Abstract
User-generated contents (UGC) represent an important source of information for governments, companies, political candidates and consumers. However, most of the Natural Language Processing tools and techniques are developed from and for texts of standard language, and UGC is a type of text especially full of creativity and idiosyncrasies, which represents noise for NLP purposes. This paper presents UGCNormal, a lexicon-based tool for UGC normalization. It encompasses a tokenizer, a sentence segmentation tool, a phonetic-based speller and some lexicons, which were originated from a deep analysis of a corpus of product reviews in Brazilian Portuguese. The normalizer was evaluated in two different data sets and carried out from 31% to 89% of the appropriate corrections, depending on the type of text noise. The use of UGCNormal was also validated in a task of POS tagging, which improved from 91.35% to 93.15% in accuracy and in a task of opinion classification, which improved the average of F1-score measures (F1-score positive and F1-score negative) from 0.736 to 0.758.
Highlights
The increasing volume of text posted by users on the web is regarded as an extremely useful opportunity to reveal public opinion on many issues
As a result, processing and analyzing User-generated contents (UGC) became a task of NLP (Natural Language Processing)

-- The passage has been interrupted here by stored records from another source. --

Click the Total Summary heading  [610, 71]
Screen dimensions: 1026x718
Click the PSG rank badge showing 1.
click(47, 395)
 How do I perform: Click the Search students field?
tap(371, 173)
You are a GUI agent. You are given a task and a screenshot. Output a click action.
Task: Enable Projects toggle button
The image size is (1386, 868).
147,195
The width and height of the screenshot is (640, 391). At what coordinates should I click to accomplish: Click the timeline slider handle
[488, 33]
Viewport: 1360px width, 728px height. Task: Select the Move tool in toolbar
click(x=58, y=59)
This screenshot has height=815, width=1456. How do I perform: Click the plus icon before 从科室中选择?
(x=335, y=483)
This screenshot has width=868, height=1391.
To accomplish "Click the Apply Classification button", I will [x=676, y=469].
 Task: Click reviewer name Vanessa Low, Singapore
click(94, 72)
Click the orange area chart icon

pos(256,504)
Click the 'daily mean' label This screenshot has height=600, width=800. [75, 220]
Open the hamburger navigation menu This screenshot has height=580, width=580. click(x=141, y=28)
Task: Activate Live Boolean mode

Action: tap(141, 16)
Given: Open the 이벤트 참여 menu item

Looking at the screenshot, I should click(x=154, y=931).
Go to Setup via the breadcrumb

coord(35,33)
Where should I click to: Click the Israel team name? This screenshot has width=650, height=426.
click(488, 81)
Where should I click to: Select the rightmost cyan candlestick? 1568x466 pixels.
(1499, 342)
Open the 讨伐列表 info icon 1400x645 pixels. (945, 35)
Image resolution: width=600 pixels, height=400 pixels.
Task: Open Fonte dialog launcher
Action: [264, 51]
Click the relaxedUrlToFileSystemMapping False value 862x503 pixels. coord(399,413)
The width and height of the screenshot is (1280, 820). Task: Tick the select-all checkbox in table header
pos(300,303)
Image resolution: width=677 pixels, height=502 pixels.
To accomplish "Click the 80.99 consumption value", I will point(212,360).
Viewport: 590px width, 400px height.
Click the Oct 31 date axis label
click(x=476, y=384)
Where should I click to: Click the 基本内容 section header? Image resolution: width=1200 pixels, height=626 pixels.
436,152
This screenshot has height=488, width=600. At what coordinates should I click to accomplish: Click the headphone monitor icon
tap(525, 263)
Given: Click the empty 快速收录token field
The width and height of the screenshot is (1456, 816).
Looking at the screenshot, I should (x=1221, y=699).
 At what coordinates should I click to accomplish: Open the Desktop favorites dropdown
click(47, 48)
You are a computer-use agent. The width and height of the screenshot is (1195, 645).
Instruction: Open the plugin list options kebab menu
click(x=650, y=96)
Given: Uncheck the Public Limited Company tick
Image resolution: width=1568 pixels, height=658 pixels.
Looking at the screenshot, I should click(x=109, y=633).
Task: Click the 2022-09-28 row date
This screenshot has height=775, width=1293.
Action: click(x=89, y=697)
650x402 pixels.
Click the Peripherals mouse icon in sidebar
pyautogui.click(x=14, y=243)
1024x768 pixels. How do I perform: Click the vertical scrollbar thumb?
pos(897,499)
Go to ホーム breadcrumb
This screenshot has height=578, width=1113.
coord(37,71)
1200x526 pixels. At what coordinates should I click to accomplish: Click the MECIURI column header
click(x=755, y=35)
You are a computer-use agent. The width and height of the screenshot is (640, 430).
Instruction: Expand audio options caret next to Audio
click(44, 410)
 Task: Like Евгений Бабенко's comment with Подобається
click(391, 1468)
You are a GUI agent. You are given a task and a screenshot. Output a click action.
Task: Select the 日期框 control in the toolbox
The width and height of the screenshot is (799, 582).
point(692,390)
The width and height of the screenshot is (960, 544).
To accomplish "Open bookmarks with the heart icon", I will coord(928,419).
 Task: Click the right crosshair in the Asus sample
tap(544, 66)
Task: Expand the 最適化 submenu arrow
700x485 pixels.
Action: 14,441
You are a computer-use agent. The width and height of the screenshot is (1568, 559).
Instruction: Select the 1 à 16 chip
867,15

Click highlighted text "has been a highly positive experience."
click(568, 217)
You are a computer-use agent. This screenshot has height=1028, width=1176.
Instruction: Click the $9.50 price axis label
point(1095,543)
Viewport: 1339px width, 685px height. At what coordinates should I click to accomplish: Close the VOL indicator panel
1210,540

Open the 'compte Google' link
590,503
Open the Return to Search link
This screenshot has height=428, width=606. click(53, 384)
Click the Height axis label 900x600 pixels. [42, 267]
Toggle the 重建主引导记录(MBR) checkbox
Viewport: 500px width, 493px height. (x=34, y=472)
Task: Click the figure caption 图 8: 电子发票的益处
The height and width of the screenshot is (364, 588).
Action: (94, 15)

The characteristics we describe have been observed in the corpus of product reviews Buscapé, built by Hartmann et al (2014)
Summary
The increasing volume of text posted by users on the web is regarded as an extremely useful opportunity to reveal public opinion on many issues. For a variety of reasons, governments, companies, political candidates, and consumers want to explore such web content This type of text is referred to in the literature as UGC (usergenerated content) or EWoM (electronic word-ofmouth). The problem is that, until now, almost all NLP tools and techniques were developed from, and for, standard language text, but UGC displays a range of creative and idiosyncratic differences, which represent noise for NLP purposes. This work was preceded by the detection and analysis of out-of-vocabulary (OOV) words in a corpus of product reviews (Hartmann et al 2014) In another preliminary investigation, we have found other different types of deviations and their impact on a tagging task (Duran et al, 2014).